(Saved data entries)
-------
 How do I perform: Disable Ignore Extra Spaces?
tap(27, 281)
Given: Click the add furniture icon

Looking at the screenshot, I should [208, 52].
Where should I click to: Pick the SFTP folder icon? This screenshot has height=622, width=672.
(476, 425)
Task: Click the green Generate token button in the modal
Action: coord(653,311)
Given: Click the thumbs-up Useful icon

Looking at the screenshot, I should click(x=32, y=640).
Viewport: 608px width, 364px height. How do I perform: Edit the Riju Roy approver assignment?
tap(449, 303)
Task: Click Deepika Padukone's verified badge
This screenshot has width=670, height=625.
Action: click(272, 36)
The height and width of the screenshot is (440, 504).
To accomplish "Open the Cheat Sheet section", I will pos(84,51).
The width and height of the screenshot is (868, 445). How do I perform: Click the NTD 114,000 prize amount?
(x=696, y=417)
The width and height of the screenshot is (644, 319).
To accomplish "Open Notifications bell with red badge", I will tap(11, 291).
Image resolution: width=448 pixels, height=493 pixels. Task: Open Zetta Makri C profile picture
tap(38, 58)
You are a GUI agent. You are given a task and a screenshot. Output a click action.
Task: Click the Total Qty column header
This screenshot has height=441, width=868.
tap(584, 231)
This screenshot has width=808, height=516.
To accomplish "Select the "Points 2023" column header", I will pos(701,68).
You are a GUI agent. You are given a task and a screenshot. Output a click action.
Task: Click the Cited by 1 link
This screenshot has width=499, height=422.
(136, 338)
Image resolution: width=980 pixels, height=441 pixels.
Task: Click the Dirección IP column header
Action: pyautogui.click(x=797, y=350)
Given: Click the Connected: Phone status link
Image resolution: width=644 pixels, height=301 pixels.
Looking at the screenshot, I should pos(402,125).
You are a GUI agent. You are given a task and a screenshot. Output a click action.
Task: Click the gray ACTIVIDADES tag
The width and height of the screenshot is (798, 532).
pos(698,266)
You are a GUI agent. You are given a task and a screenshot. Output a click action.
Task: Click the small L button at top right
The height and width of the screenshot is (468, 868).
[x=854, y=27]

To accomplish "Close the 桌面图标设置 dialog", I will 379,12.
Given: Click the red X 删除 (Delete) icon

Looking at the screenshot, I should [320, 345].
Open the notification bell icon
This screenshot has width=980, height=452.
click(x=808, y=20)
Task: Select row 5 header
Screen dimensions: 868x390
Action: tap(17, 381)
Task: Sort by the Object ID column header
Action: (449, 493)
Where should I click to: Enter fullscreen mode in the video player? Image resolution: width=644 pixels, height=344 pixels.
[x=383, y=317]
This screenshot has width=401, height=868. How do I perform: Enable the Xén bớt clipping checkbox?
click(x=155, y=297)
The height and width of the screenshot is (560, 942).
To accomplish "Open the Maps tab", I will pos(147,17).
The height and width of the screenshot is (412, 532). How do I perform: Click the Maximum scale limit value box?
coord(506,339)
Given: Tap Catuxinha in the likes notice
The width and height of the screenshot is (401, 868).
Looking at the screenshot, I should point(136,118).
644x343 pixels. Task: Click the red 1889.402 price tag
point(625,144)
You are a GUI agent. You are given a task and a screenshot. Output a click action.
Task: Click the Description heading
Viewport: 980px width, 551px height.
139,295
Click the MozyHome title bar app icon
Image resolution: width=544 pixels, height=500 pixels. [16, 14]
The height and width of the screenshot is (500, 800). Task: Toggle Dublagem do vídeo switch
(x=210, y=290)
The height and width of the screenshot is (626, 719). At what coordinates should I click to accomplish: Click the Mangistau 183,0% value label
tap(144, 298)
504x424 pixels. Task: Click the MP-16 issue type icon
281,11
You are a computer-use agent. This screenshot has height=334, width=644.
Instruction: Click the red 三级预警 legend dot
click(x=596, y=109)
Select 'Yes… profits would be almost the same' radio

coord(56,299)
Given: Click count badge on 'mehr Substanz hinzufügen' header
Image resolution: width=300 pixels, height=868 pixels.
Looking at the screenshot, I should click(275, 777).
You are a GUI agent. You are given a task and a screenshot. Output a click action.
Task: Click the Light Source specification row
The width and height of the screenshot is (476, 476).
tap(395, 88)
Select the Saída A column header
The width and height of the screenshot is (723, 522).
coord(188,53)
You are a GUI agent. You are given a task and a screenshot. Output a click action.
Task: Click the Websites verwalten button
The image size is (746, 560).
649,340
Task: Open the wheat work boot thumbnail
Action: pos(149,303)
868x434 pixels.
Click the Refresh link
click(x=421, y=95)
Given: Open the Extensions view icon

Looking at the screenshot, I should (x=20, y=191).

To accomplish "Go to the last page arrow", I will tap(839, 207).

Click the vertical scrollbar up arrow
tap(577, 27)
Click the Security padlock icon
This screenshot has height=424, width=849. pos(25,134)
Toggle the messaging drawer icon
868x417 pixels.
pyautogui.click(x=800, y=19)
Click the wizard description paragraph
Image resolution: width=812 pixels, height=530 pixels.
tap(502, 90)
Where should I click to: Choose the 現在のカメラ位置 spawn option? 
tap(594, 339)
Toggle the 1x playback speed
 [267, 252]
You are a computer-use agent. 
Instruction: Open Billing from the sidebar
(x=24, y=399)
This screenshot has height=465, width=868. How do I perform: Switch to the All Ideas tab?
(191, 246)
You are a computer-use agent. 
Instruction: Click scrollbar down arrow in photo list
-------
_Exercise instructions_
With the first line being the one containing "This screenshot has width=808, height=516." and the last line the one containing "Task: Click the gray ACTIVIDADES tag", transcribe exactly the lines above that fall in that range.

_Written answer_
This screenshot has width=808, height=516.
To accomplish "Select the "Points 2023" column header", I will pos(701,68).
You are a GUI agent. You are given a task and a screenshot. Output a click action.
Task: Click the Cited by 1 link
This screenshot has width=499, height=422.
(136, 338)
Image resolution: width=980 pixels, height=441 pixels.
Task: Click the Dirección IP column header
Action: pyautogui.click(x=797, y=350)
Given: Click the Connected: Phone status link
Image resolution: width=644 pixels, height=301 pixels.
Looking at the screenshot, I should pos(402,125).
You are a GUI agent. You are given a task and a screenshot. Output a click action.
Task: Click the gray ACTIVIDADES tag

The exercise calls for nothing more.